#### GIVEN DATA
»»

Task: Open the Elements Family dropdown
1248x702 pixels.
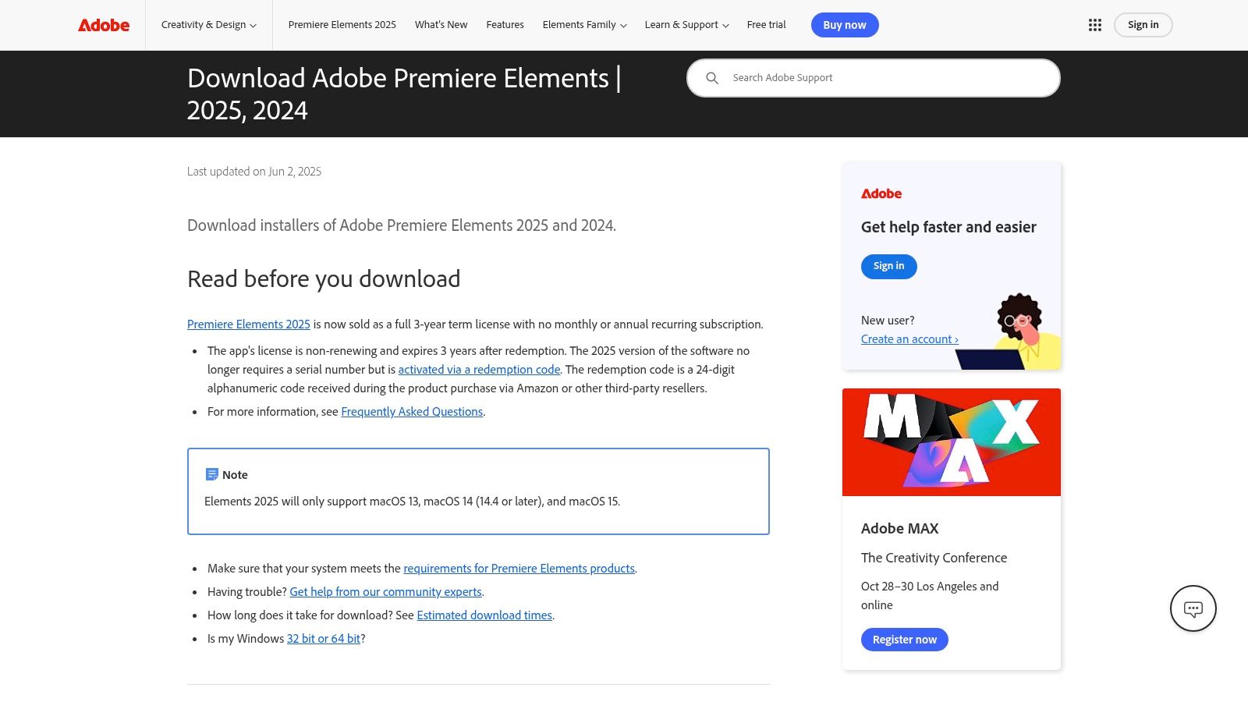Action: [583, 24]
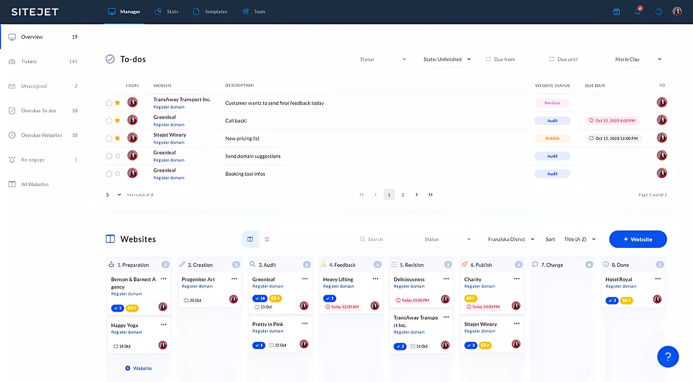Go to page 2 of the To-dos list

[403, 194]
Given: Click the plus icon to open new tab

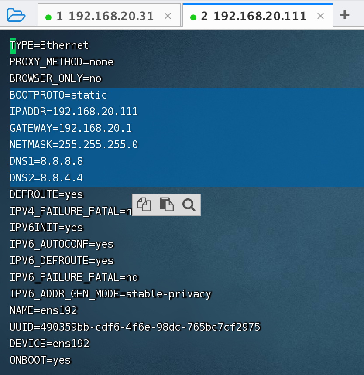Looking at the screenshot, I should [x=345, y=14].
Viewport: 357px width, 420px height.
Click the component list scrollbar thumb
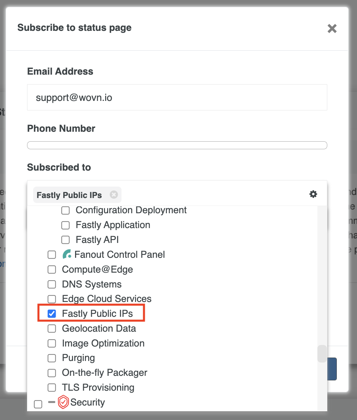(x=322, y=354)
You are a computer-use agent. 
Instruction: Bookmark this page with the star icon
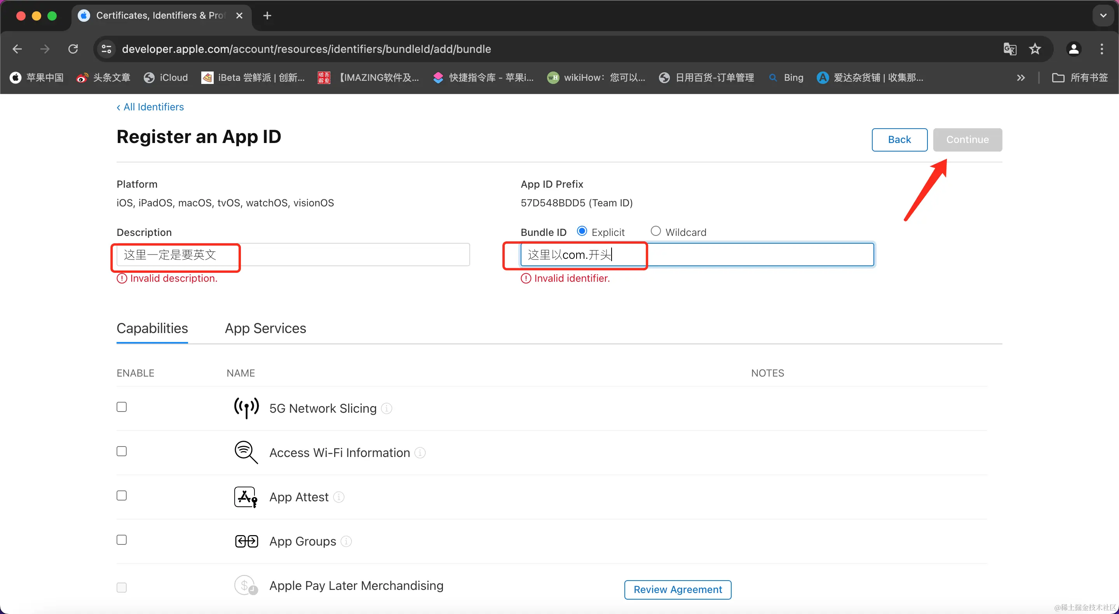(x=1035, y=49)
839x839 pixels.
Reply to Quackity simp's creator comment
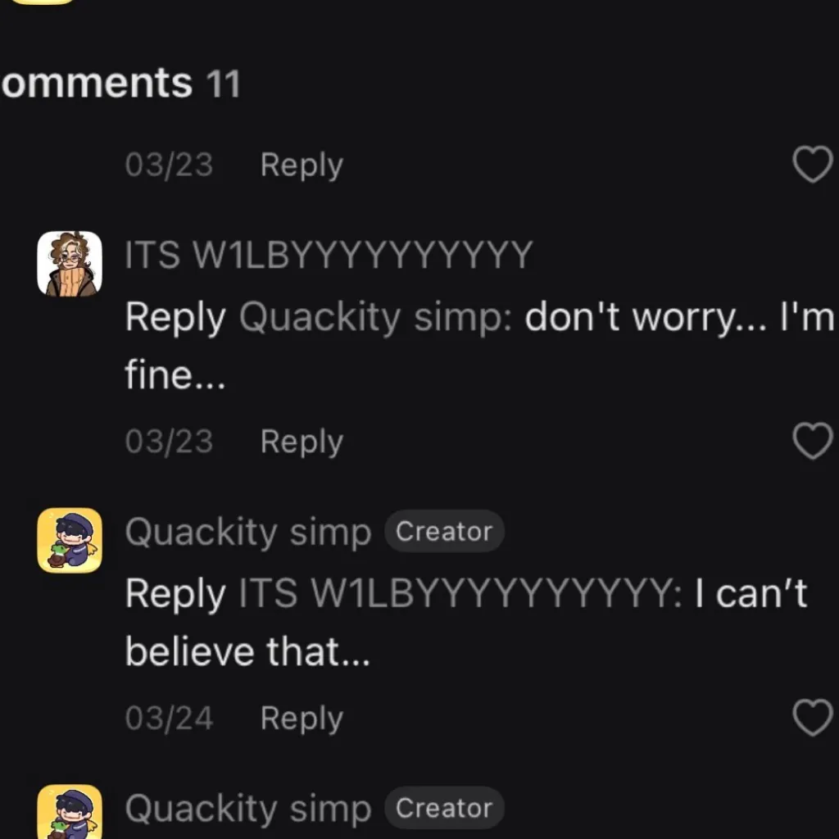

««

#### SET EXERCISE
Quote every one of the lines above word for word, and leave the pictures out of your answer.

#### OUTPUT FOR THIS EXERCISE
Task: Open the Elements Family dropdown
1248x702 pixels.
Action: [583, 24]
Go to page 2 of the To-dos list

[403, 194]
Given: Click the plus icon to open new tab

Looking at the screenshot, I should [x=345, y=14].
Viewport: 357px width, 420px height.
Click the component list scrollbar thumb
(x=322, y=354)
You are a computer-use agent. 
Instruction: Bookmark this page with the star icon
(x=1035, y=49)
839x839 pixels.
Reply to Quackity simp's creator comment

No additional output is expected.